- **WHAT THE TASK REQUIRES**
Copy the lines word for word, starting at the line that contains "This screenshot has width=1720, height=974." and ending with the last line of the records.

(Dataset excerpt)
-- start --

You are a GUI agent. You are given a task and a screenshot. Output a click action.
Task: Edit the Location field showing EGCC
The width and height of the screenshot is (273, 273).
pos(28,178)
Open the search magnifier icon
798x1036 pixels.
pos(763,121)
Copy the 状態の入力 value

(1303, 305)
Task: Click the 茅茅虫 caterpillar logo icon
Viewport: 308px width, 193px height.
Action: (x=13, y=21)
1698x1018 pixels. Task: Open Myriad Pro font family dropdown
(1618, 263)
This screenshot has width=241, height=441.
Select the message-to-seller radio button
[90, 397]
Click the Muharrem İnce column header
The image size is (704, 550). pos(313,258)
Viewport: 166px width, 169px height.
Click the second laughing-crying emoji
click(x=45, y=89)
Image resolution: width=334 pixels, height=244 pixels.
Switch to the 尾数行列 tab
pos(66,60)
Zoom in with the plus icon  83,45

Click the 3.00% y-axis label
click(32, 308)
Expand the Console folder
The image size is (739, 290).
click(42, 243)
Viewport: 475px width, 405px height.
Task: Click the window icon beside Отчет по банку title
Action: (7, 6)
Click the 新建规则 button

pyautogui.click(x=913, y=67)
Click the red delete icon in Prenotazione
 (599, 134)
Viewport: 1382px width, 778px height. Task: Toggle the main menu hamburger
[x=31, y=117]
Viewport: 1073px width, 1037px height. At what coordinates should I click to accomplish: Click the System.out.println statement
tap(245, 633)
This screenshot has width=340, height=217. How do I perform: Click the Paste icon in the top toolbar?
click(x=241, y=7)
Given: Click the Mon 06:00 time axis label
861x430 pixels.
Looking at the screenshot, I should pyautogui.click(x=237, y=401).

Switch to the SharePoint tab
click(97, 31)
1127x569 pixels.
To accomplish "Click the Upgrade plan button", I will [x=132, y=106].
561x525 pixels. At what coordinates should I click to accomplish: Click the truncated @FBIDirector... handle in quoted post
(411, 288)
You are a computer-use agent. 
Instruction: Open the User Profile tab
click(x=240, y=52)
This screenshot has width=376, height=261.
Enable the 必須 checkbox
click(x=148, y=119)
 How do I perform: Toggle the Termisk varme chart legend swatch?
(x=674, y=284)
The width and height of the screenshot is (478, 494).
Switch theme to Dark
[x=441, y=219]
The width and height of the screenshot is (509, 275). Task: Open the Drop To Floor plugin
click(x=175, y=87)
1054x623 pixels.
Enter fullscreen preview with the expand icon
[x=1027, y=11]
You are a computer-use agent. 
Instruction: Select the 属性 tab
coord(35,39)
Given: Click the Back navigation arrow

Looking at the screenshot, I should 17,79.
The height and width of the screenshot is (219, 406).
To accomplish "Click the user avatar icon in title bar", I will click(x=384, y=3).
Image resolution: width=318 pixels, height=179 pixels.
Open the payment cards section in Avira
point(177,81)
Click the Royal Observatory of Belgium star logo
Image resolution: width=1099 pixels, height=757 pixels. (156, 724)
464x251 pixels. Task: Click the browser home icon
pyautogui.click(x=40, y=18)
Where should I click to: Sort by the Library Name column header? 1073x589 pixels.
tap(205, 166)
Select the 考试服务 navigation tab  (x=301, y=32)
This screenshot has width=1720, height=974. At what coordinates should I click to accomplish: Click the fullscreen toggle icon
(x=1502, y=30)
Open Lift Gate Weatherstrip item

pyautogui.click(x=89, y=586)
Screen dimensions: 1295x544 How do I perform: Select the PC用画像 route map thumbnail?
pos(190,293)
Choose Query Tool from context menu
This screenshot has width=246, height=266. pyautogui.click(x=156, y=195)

-- end --

- **SOLUTION TO THIS PROBLEM**
This screenshot has width=1720, height=974. At what coordinates should I click to accomplish: Click the fullscreen toggle icon
(x=1502, y=30)
Open Lift Gate Weatherstrip item

pyautogui.click(x=89, y=586)
Screen dimensions: 1295x544 How do I perform: Select the PC用画像 route map thumbnail?
pos(190,293)
Choose Query Tool from context menu
This screenshot has width=246, height=266. pyautogui.click(x=156, y=195)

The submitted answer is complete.